Iran-Related Shipping Companies’ Access to the U.S. Financial System
Incomplete and Falsified Documentation. Transactions and wire transfers that include bills of lading with no consignees or involving vessels that have been previously linked to suspicious financial activities. Documentation, such as bills of lading and shipping invoices, submitted with wire and payment requests that may appear to be falsified, or with key information omitted, in an attempt to hide the Iranian nexus.
Inconsistent Documentation for Vessels Using Key Ports. Inconsistencies between shipping- related documents and maritime database entries that are used for conducting due diligence. For example, the maritime database may indicate that a vessel docked in an Iranian port, even though this information is not included in the shipping documents submitted to financial institutions for payment processing. Major ports in Iran are Bandar Abbas, Assaluyeh, and Bandar-e Emam Khomenyi, which is also known as Abadan. Port cities on the Gulf include: Ahvaz, Bushehr, Bandar-e Lengeh, Bandar-e Mahshahr, Chabahar, Kharg Island, and Lavan Island. Kharg Island and Lavan Island are major oil and gas ports.
Previous Ship Registration to Sanctioned Entities. Vessels whose ownership or operation is transferred to another person—following OFAC’s designation of its owner or operator—on behalf of the designated person, but the designated owner or operator maintains an interest in the vessel.
Suspicious Funds Transfers
Lack of Information Regarding Origin of Funds. Wire transfers or deposits that do not contain any information about the source of funds, contain incomplete information about the source of funds, or do not match the customer’s line of business.
Unusual or Unexplainable Wire Transfers. Multiple, unexplained wire transfers and transfers that have no apparent connection to a customer’s profile. For example, individuals may claim that the unusually high-value wire transfers they receive from one or more foreign countries are merely funds sent from relatives in Iran. In addition, wire transfers to accounts in the United States from high-risk jurisdictions that have no apparent connection to the customer’s line of business.

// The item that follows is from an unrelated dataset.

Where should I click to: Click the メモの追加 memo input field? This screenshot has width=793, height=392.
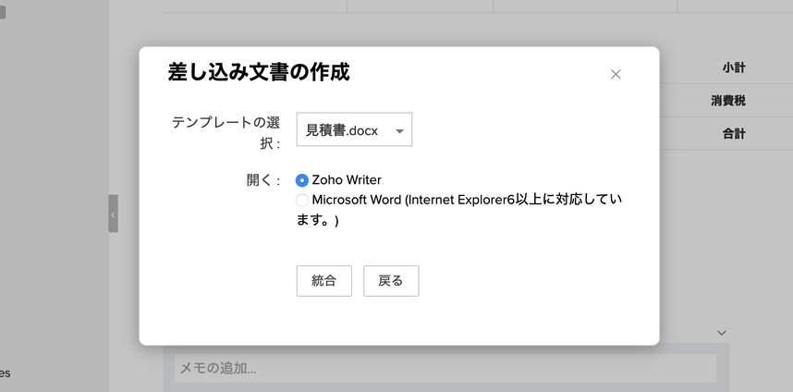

Using Funnel Accounts. Third parties from across the United States who deposit funds into the accounts of U.S.-based individuals with ties to Iran.32 The deposits and associated transactions do not match the account holder’s normal geographical footprint, and the source of the funds is unknown or unclear.
Structuring Transactions. U.S. persons send or receive money to or from Iran by structuring the cash portion of the transactions to avoid the currency transaction reporting threshold of $10,000. Individuals returning to the United States from Iran also may make large deposits of monetary instruments rather than cash.
Gold. Given Iran’s prior use of gold as a substitute for cash to evade U.S. sanctions, financial institutions should consider conducting additional due diligence on transactions related to precious metals, particularly in geographic regions in close proximity to Iran (such as Turkey) that engage in significant gold-related transactions. Additionally, financial institutions may notice transactions not obviously linked to Iran, but related to the purchase of unusually high volumes of gold.
Virtual Currency
Logins from Iranian Internet Protocol Addresses or with Iranian Email. Internet Protocol (IP) login activity from entities in Iran or using an Iranian email service in order to transact virtual currencies through a virtual currency exchange. In such cases, financial institutions may also be able to provide associated technical details such as IP addresses with time stamps, device identifiers, and indicators of compromise that can provide helpful information to authorities.33
Payments to/from Iranian Virtual Currency Entity. A customer or correspondent payment to or from virtual currency exchanges that appear to be operating in Iran.
Peer-to-Peer (P2P) Exchangers. Unexplained transfers into a customer account from multiple individual customers combined with transfers to or from virtual currency exchanges. Wire transfers are usually associated with funding an account or withdrawing value, especially with foreign exchanges that may operate in multiple currencies.